--- Task description ---
In the records that follow, the lines from the one containing "Open the Edit dropdown menu" to the one containing "Task: Select iframe-container.html", inclusive, are to be given again exactly.

--- Entries shown ---
# # #
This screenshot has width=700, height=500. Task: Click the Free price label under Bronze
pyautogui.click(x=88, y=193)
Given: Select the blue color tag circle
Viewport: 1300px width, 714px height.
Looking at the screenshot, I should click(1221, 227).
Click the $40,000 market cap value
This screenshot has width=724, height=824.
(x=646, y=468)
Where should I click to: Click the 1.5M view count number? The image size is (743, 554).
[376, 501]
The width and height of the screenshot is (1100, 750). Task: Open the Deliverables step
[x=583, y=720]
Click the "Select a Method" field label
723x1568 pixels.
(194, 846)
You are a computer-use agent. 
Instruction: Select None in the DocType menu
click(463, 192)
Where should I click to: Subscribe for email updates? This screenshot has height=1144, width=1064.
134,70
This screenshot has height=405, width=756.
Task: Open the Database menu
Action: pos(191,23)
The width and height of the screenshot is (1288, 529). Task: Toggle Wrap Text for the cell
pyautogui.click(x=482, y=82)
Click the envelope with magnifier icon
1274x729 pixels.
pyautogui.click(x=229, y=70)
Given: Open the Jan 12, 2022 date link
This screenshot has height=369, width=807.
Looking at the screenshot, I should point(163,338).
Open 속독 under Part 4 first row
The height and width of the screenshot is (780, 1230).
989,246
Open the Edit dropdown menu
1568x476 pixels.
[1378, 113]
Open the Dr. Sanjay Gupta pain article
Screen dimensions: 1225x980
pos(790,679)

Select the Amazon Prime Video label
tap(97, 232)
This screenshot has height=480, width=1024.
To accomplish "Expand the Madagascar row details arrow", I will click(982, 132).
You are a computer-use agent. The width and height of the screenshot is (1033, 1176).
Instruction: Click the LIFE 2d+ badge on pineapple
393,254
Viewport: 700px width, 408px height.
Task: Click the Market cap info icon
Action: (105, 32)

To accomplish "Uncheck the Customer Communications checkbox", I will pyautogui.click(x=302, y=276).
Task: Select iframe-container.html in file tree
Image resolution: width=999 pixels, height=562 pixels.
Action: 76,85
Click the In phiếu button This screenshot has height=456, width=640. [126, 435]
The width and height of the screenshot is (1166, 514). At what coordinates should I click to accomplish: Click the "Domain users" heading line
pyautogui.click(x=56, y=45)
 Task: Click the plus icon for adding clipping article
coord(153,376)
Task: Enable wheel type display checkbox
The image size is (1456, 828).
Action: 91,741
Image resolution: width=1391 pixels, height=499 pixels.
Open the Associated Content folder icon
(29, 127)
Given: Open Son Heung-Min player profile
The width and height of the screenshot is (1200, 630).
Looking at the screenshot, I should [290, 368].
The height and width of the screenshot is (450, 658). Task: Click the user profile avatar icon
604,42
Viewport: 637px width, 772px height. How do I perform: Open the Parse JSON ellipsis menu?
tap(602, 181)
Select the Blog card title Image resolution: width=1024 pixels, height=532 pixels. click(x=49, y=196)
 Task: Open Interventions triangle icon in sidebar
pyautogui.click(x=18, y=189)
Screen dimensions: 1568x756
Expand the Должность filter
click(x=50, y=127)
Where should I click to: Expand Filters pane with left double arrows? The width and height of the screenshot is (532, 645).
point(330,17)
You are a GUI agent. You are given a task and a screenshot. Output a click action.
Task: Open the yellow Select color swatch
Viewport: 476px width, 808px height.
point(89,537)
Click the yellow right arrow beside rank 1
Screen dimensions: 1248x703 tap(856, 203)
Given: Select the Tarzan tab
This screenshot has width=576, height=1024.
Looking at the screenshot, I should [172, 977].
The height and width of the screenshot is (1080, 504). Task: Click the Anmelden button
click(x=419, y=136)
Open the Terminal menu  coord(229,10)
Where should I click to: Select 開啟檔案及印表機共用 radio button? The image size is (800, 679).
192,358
# # #
--- Result for this task ---
Open the Edit dropdown menu
1568x476 pixels.
[1378, 113]
Open the Dr. Sanjay Gupta pain article
Screen dimensions: 1225x980
pos(790,679)

Select the Amazon Prime Video label
tap(97, 232)
This screenshot has height=480, width=1024.
To accomplish "Expand the Madagascar row details arrow", I will click(982, 132).
You are a computer-use agent. The width and height of the screenshot is (1033, 1176).
Instruction: Click the LIFE 2d+ badge on pineapple
393,254
Viewport: 700px width, 408px height.
Task: Click the Market cap info icon
Action: (105, 32)

To accomplish "Uncheck the Customer Communications checkbox", I will pyautogui.click(x=302, y=276).
Task: Select iframe-container.html in file tree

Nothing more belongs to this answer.